How IP is Helping the Economy Grow, According to Nobel Laureate
Paul Romer recently was awarded the Nobel Prize in Economics for his groundbreaking work in the relationship between the market and consumer happiness. Dubbed the “endogenous growth theory”, Romer suggests that there is a snowball effect in the market of ideas, and as the general knowledge increases, the market benefits. His theory reinforces the basic principles of property rights: when people feel secure in their ownership of products they are likely to produce more.
Romer distinguishes the properties of certain goods to define the scope of their influence. He delineated two primary types of goods: rival and nonrival. Romer asserts that for rival goods “strong property rights lead to efficient outcomes”, meaning that when a competitive good is protected under property rights, then the good is more likely to be successful and produce outcomes for its producer. When the creator has rights to his or her goods, then the society operates more functionally and aligned with the fundamental pillars of natural rights. If the creator does not retain rights to their product, then there is nothing to assure them their product won’t be stolen. This unsureness slows production and innovation, leaving society worse for wear.
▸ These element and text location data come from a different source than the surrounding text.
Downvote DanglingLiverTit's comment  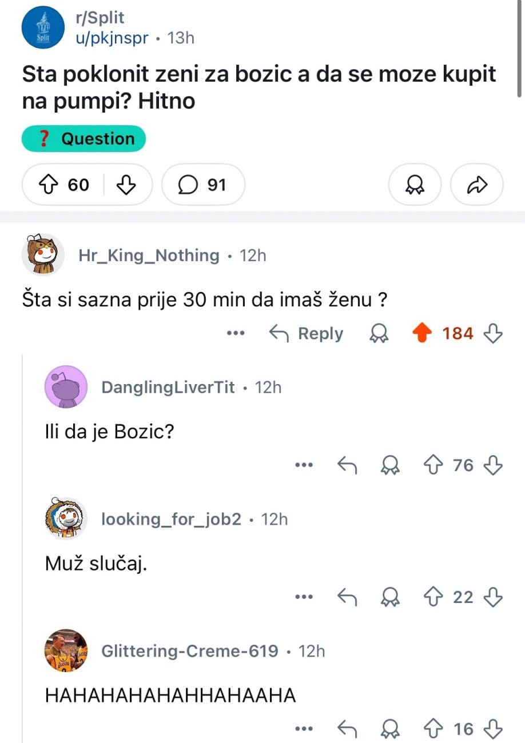click(x=492, y=466)
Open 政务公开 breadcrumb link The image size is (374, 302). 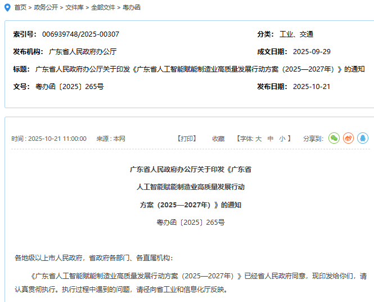tap(45, 7)
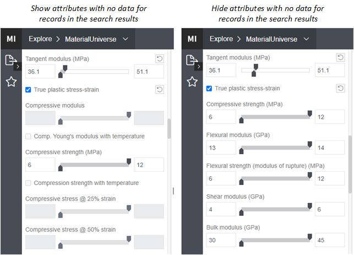Click the right panel vertical scrollbar
This screenshot has height=255, width=354.
350,165
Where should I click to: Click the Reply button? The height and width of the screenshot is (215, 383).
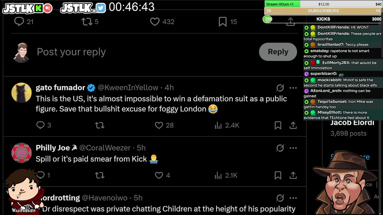pyautogui.click(x=278, y=52)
Complementary to Romer’s award winning theory, intellectual property rights induce the consumer’s happiness by fostering a sense of security about personal innovations and creations. The knowingness of personal property incentivizes many to invest and buy luxury items and maintain a sense of pride in relation to those items. When the ownership is stripped, then the consumer has become disenchanted with the items and is less likely to purchase, thereby injuring the market.
Romer’s theory suggests the market generates new ideas and those ideas are dependent on the factors of the consumer, primarily research and development. When the market is generating new ideas, the individuals who harness the output and conduct them into products have created something entirely new from the common market strain. This ingenuity is then rewarded with intellectual property protections, which are fundamental to assuring the system maintains its productivity.
Intellectual property incentivizes innovation and production and cooperates with market norms to construct a highly functional economic system. For Romer, it is pivotal to understand the relationship between the market and its consumers as they work in tandem to operate for the long-term benefit. Property rights are an assurance to the individual that their personality and creativity is protected in the market, and as a reward, they continue to produce.